Posted on May 30, 2012 in Society

By Dr. Bhavna Mittal:

“Why does Aamir cry every Sunday”– I read the article heading in the TOI and chuckled. The article very rightly pointed out how Aamir’s expressions and gestures in Satyamev Jayate always seem so clichéd, repetitive and typical. He nods his head to the point of annoyance.

The first episode brought forward an important issue no doubt- as a health professional and a woman, it was an issue very close to my heart and so like most other Indians I watched the telecast and I cried and hoped and prayed that maybe just maybe the mindset of even a few would change towards the heinous practice of female foeticide. Wishful thinking? Probably- I guess that’s why I never went back for more and reading the article, the cynic in me knew that I had made the right decision by giving episodes 2 and 3 a miss.

But last night a friend said- ‘You’ve got to watch the recent episode- it’s about healthcare’. I was intrigued and thought —okay let me just watch parts of it on YouTube before I sleep. Of course, I noticed the seemingly rehearsed reactions by the audience and the super star himself but not only did I watch the whole episode, I was glad I did.

I loved how the concept of generic medicines was described- simply and aptly. The speakers were knowledgeable, even humorous and the work done by the research team was commendable. A lot of issues pertinent to healthcare delivery in India were brought forward in a structured and simplified manner.

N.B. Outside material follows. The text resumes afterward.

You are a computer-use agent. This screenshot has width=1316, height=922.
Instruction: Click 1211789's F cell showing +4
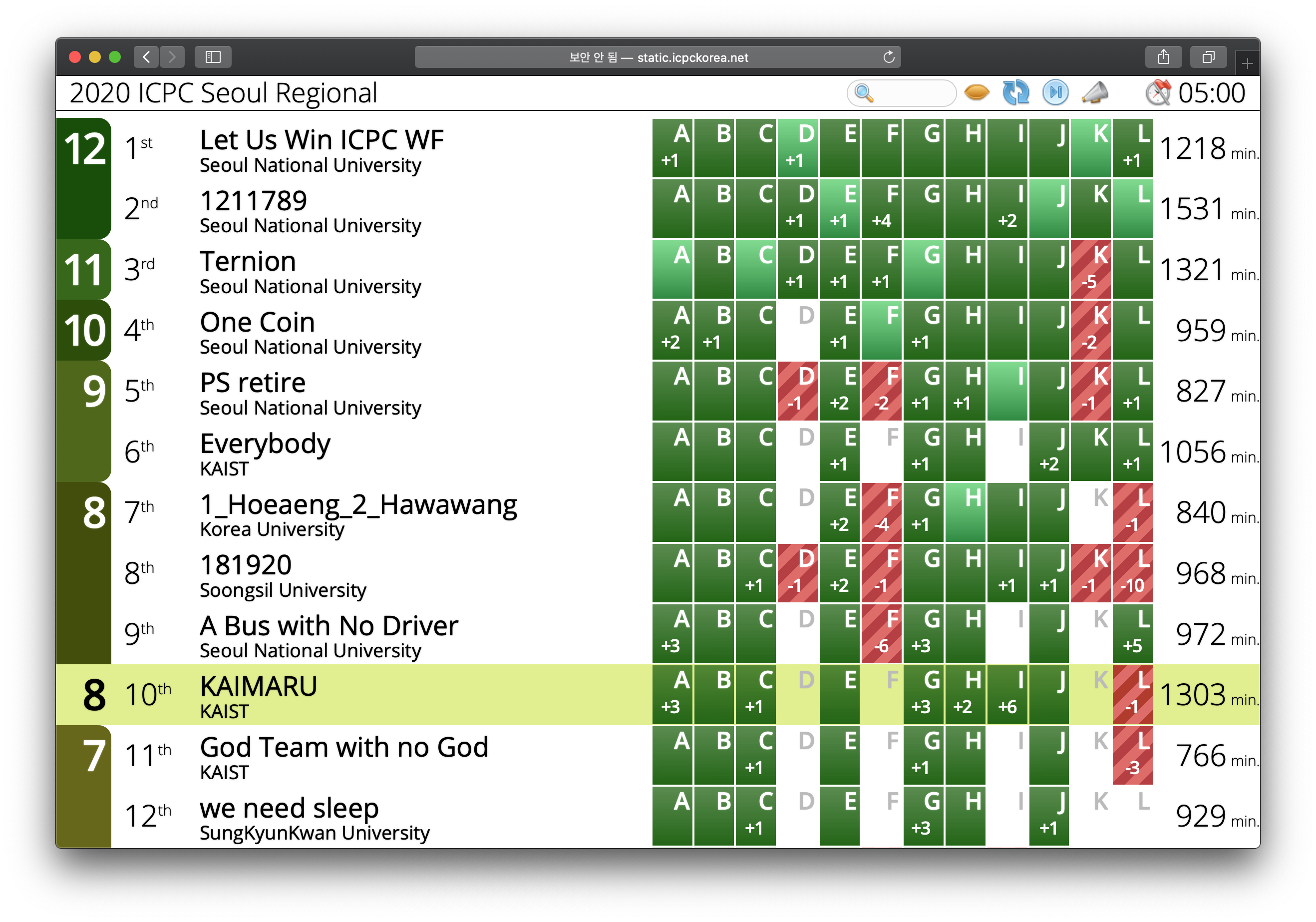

I liked that the issue of capitation fee was raised, hospitals have come to be run like family businesses but honestly I don’t see any improvement on this front at all.

And ‘Cut’ or Commission practice and wooing by pharmaceutical companies does exist and its wrong and unethical. But it seemed a little unfair that a doctor practicing abroad was voicing his concerns from greener pastures.

I don’t endorse the unethical practices nor do I give the excuse of the hard work, time and money they put in to get their degrees, after all its the same all over the world but in India such situations arise because:-

  • Doctors are not paid well, period.
  • Our country lacks a structured legal system, doctors know that their practices are untouchable and this gives way to floundering principles
  • Health is not a priority for the government and even the public at large. Not much progress can be made in a country where the health ministers are not really qualified for the job.

It’s silly to expect a doctor to be holier than thou. Healthcare is still a noble profession but it’s also an industry and accepting that doesn’t mean one is defying the medical code of ethics.

As I watched the show, I thought to myself – Why don’t they discuss the Yeshaswini model and just then I saw the legend himself in the audience. It’s always a pleasure to hear Dr Devi Shetty talk and he was right when he said that micro health insurance can prove to be a boon for the Indian diaspora considering that we have the advantage of volume when it comes to medical procedures and usage of medical equipment.

Even the song in the end was moving and it moved me to see tears in the eyes of Dr Shetty, a man who has done so much, probably seen much more. It was a lesson in humility for healthcare professionals in totum and not just doctors. We too have so much to do and most importantly we should make an attempt to contribute simply because we can.

As for Aamir, I no longer care if he’s over paid or that the show is riding on his back to a large extent. As long as it helps to create even some awareness, enlightens the public and questions the integrity of corrupted offcials; I have no problem with watching Aamir cry every Sunday, in fact i’ll look forward to it.